De la noche a la mañana, de un momento a otro, los desconcertados y desconcertantes peruanos, dejaron de ocupar el primer lugar a nivel mundial. Durante años los de la blanca y roja fueron considerados como verdaderos capos en el asunto de falsificar billetes. En cualquier olimpiada del mundo del hampa, los peruleros de ese rubro eran imbatibles. Nadie sabe cómo podían superar en esos asuntos a otros choros más bragados por el consumo interno y con más recursos tecnológicos. Los billetes falsos se hacían mejor en el Perú de los imprenteros informales, de los maquinistas vivos, de los diseñadores moscas y de otros especímenes de larga data y mayor duración.

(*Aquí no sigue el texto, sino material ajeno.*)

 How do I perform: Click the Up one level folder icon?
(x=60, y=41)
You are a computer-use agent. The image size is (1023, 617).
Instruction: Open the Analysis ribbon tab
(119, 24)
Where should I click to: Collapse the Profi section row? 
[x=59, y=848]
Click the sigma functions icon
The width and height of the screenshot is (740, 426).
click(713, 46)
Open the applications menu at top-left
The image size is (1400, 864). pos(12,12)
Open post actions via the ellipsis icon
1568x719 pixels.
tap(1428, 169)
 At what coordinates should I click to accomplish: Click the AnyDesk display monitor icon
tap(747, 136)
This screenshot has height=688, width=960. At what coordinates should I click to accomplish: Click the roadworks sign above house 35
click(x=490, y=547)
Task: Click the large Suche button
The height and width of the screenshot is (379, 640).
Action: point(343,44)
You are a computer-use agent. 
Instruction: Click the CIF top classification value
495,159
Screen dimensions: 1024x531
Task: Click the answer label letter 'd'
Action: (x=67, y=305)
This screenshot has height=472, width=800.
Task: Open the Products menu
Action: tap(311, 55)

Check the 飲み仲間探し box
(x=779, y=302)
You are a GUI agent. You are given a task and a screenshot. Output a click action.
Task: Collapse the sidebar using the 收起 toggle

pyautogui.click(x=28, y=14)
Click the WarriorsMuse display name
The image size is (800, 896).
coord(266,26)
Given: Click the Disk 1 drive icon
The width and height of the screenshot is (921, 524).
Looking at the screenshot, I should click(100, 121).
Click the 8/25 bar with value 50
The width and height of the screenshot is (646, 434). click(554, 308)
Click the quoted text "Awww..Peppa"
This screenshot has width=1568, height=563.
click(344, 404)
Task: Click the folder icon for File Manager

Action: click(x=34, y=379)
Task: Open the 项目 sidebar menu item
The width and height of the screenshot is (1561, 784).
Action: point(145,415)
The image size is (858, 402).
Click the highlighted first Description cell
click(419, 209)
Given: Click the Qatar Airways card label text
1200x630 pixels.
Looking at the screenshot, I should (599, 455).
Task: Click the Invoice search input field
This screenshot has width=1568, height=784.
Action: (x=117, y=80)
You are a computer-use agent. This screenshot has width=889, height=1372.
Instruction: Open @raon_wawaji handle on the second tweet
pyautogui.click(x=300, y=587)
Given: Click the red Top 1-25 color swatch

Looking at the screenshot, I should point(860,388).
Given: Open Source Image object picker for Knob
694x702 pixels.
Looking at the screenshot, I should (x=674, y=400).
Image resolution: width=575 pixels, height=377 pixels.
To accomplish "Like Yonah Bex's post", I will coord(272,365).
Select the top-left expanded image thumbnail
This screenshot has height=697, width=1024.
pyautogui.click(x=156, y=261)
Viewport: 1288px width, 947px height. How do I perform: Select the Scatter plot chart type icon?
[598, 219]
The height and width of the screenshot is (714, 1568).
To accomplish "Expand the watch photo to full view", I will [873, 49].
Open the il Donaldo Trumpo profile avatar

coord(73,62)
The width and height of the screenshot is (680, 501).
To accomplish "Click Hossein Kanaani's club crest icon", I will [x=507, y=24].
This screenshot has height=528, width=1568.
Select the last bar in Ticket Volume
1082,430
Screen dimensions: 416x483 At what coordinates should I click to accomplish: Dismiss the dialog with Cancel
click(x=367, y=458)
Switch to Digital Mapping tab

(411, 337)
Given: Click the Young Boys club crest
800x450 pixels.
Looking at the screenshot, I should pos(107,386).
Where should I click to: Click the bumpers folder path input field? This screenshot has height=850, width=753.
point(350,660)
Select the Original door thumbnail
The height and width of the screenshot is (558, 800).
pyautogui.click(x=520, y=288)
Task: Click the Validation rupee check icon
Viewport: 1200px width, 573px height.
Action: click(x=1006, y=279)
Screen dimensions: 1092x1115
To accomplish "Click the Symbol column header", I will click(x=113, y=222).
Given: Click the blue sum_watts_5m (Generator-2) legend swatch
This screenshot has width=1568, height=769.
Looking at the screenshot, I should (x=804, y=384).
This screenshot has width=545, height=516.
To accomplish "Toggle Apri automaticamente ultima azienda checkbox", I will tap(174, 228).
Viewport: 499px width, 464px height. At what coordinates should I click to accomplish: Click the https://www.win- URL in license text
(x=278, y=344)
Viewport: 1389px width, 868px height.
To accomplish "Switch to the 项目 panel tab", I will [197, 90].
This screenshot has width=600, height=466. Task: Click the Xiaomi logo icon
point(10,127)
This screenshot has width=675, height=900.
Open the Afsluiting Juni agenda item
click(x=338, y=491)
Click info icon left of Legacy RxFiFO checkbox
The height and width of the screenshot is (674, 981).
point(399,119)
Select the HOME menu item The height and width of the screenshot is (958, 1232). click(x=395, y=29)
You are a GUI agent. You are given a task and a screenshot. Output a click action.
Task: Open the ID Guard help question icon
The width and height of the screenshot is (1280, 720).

Pero un buen día se acabó el milagro. Los imprenteros como que se arrepintieron de jugar con las ilusiones ajenas y decidieron dedicarse a otros rubros. Es decir, dejaron a un lado la suculenta falsificación de billetes. Lejos del dolo algunos se hicieron devotos de algún santo, amigos de los amigos y más bien se dedicaron a producir libros a granel. En el mundo sigue ahora la falsificación de billetes. No sabemos qué nación ocupa el primer lugar. Pero conocemos que los peruanos no se dedican a ese turbio negocio. Que otros hagan lo sucio y delincuencial. Los peruanos de estos tiempos están en otra cosa como si hubiera funcionado el arrepentimiento colectivo. Y no es lamentable que haya ocurrido aquello, pues los imprenteros de antes ahora quieren arribar a cualquier mundial de la pelota.
Ello significa que los antiguos falsificadores ponen todas sus energías y sus ganancias en invertir en la promoción de peloteros. En ese rubro, a nivel mundial, están en la cola, en el último lugar. Pero no se arrepienten, ni pierden la compostura. El optimismo les anima noche y día. A ese paso, de aquí a unos mil años, se podrá medir el grado de acierto de los antiguos falsificadores de billetes.